What they found out is that many people were retiring without even hearing about this topic at https://vimeo.com/davidgiertz. This feedback is important for advisors to earn trust from their clients since the same study showed that four out of five individuals interviewed on SoundCloud.com said that they would change their retirement advisors if they knew that they were avoiding the talk about social security.
Why does this avoidance happen? It seems that advisors consider it hard to explain to clients as the rules are extensive; 27,000 rules to memorize; and people might get confused or outright not understand how it works, so they choose to avoid the subject.
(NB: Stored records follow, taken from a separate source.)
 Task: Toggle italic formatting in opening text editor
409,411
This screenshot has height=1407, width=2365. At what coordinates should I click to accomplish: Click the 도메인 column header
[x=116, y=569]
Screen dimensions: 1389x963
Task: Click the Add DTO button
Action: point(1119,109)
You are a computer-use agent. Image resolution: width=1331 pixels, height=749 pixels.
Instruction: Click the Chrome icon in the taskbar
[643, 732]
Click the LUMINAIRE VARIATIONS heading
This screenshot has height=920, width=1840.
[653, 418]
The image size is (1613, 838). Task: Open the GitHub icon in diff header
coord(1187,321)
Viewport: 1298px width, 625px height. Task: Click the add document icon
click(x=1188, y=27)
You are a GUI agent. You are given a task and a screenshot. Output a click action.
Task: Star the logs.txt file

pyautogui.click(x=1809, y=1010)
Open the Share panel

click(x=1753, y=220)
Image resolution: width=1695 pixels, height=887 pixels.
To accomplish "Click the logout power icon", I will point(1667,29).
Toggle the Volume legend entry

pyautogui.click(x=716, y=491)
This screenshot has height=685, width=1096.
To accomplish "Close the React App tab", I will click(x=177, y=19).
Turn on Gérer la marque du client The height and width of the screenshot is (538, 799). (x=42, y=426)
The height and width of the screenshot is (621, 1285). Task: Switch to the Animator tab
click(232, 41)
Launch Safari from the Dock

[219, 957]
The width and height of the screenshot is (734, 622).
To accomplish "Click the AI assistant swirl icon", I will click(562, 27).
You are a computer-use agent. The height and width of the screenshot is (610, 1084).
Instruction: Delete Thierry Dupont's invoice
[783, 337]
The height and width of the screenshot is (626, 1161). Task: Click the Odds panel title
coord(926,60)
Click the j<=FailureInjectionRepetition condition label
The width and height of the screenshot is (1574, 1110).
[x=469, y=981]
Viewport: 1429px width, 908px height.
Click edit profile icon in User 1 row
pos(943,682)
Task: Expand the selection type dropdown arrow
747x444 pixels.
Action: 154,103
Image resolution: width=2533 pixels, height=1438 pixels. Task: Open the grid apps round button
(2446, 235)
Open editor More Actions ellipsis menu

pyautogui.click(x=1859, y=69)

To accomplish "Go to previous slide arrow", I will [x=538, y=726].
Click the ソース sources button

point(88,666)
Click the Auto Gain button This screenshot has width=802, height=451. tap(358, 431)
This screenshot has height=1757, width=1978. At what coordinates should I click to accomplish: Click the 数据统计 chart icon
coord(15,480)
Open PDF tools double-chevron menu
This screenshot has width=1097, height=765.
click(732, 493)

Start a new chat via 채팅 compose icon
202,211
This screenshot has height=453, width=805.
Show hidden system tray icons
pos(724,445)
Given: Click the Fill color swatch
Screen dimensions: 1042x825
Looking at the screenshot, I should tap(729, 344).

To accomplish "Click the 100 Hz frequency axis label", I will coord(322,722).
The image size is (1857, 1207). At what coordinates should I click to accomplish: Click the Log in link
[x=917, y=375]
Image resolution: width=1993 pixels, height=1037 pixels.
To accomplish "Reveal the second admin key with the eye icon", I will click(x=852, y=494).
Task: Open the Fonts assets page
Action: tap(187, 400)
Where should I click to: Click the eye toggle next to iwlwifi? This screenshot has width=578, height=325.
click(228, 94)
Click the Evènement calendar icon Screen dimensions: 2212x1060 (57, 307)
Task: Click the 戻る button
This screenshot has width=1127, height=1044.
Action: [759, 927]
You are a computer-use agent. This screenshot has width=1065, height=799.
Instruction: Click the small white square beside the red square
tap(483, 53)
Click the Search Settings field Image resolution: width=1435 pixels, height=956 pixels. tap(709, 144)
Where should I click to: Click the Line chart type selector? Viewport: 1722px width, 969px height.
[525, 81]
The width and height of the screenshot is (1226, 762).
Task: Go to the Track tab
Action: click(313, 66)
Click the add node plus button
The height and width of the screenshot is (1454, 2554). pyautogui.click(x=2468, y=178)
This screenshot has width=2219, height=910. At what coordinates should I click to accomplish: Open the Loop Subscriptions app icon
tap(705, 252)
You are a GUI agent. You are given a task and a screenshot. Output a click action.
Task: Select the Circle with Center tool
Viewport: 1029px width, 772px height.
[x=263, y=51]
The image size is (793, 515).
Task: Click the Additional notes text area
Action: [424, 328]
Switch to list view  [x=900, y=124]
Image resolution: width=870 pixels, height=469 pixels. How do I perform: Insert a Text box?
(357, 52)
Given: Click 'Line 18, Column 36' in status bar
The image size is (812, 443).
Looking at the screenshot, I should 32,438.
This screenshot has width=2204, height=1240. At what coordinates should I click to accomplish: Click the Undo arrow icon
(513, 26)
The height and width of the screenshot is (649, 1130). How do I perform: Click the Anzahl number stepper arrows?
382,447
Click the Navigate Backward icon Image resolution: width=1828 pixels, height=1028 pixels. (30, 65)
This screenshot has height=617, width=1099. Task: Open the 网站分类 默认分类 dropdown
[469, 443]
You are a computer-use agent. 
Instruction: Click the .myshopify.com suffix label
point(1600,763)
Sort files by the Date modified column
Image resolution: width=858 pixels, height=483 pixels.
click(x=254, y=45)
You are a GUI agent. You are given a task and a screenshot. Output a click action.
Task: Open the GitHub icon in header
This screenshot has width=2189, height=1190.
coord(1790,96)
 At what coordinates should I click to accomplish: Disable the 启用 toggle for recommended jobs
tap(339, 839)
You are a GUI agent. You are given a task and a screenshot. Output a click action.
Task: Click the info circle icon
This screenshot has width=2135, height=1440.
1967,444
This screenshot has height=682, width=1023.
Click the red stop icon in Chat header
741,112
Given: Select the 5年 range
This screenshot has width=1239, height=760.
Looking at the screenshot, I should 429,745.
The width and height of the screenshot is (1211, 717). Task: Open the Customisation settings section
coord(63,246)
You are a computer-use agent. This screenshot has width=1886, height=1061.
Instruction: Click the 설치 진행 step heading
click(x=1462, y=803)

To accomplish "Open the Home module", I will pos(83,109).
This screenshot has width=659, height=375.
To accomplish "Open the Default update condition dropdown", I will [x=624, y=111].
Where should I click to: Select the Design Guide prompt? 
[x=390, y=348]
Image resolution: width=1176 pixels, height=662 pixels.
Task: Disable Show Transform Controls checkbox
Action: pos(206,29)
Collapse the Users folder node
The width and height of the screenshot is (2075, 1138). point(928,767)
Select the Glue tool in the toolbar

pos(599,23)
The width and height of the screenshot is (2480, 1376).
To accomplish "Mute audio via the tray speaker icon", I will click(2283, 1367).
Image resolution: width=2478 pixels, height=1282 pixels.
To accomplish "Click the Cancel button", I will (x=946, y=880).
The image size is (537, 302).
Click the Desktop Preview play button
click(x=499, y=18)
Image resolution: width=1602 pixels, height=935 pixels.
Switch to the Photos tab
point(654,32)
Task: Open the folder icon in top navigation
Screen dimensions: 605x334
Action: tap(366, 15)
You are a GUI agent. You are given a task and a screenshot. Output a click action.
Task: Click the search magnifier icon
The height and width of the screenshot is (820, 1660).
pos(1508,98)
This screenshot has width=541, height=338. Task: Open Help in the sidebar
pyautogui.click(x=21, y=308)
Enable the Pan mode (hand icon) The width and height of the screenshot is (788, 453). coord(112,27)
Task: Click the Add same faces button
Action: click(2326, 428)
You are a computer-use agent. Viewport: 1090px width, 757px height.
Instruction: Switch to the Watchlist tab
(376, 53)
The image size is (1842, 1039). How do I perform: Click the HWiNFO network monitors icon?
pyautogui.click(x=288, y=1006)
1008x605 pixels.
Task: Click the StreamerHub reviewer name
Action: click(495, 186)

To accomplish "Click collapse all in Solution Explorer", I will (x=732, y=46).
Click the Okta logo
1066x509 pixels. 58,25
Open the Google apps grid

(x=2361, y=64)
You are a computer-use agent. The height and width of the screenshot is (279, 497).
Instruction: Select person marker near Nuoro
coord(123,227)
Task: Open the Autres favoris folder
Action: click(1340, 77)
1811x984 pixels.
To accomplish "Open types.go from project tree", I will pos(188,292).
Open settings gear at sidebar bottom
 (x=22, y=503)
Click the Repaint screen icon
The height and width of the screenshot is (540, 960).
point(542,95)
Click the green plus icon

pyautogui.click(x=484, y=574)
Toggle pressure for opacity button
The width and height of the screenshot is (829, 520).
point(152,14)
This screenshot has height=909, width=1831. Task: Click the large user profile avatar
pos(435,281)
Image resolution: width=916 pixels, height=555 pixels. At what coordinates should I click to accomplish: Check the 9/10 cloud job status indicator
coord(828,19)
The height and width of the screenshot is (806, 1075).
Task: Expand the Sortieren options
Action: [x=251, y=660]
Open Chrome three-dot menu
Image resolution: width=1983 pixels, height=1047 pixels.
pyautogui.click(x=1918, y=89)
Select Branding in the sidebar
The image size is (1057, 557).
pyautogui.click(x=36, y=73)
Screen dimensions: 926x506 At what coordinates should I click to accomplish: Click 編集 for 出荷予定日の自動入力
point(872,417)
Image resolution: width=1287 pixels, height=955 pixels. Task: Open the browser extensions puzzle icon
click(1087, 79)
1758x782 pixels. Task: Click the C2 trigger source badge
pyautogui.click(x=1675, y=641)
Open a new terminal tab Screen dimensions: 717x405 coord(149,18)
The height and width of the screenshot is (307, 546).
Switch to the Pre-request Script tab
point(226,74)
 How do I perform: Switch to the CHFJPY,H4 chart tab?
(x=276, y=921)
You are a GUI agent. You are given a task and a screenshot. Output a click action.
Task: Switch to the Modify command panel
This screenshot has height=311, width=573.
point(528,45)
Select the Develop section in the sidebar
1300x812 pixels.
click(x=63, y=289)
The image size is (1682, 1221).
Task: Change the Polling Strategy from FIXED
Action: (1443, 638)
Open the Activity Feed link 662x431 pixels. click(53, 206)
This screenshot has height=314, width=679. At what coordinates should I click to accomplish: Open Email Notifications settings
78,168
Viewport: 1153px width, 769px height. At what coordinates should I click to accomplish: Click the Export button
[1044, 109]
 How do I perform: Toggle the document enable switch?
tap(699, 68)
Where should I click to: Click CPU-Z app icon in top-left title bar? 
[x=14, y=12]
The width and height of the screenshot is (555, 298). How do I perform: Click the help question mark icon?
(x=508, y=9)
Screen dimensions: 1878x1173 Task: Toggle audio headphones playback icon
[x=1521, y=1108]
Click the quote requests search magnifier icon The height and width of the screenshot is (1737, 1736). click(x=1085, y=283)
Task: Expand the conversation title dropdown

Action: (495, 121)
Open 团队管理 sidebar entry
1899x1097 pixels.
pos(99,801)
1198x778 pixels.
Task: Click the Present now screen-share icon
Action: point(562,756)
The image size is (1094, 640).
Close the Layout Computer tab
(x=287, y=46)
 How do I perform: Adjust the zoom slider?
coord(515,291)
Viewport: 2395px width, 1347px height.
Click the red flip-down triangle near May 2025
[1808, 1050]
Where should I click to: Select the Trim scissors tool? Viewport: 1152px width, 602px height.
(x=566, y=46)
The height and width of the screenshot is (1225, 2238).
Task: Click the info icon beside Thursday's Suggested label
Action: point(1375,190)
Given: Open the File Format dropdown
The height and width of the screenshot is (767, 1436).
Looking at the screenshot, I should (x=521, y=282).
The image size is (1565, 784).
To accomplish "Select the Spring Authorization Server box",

Read more on cnbc.com
However, David Giertz says that it is important to be transparent with the clients as not talking about it could mean the loss of a customer. People that are about to retire are paying more attention to their rights, and an advisor that is caught off guard could lose a lot of money.
Mr. Giertz is an aware personality to talk about this topic, as he is a financial advisor in the Nationwide Investment Services Corporation which performed the survey and President of Nationwide Financial Distribution. He has over 30 years of experience in the field, having finished his MBA in 2003 in Business Administration and Management in the School of Business in Miami.